A. September 2008: This is a reference to the year the question was asked, not a relevant factor in understanding Down syndrome.

B. Other chromosomes: The question specifically mentions trisomy 21, focusing on the chromosome involved, not other chromosomes.

C. Chromosome 14: Down syndrome is specifically associated with trisomy 21, not chromosome 14.
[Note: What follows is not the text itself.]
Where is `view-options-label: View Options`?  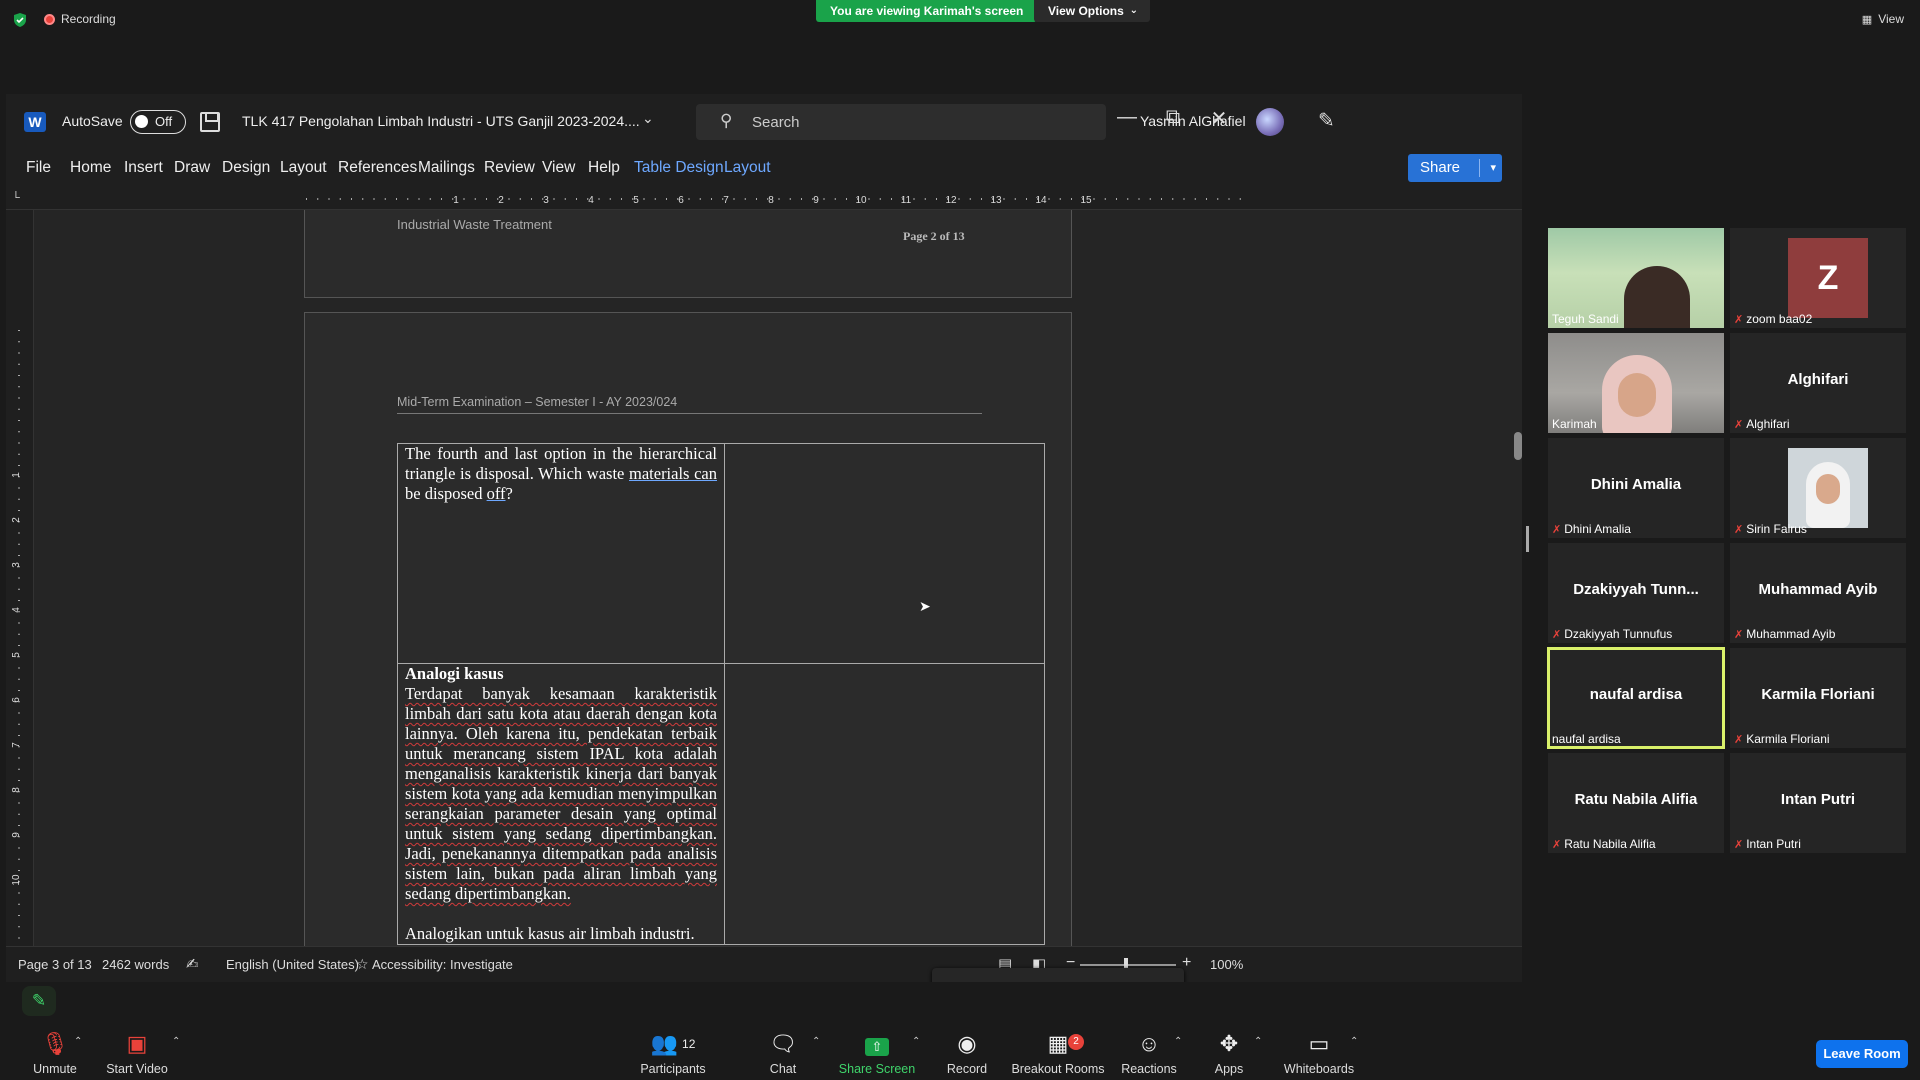 view-options-label: View Options is located at coordinates (1086, 11).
D. Aneuploidy: Although aneuploidy is a key concept in understanding Down syndrome, the specific cause is trisomy 21, not any other form of aneuploidy.

**Clinical Pearl:** Down syndrome is a cause of developmental delays and intellectual disability, along with distinctive physical features such as flattened facial features, small head, and heart defects. Early diagnosis and management can help improve the quality of life for individuals with Down syndrome and their families.

**Correct Answer:** D. Aneuploidy

**Explanation:** The correct answer is related to the genetic cause of Down syndrome, specifically aneuploidy. Aneuploidy refers to the presence of an abnormal number of chromosomes, which is the underlying cause of Down syndrome. In Down syndrome, individuals have an extra copy of chromosome 21, leading to the overexpression of genes on this chromosome and the symptoms associated with the condition.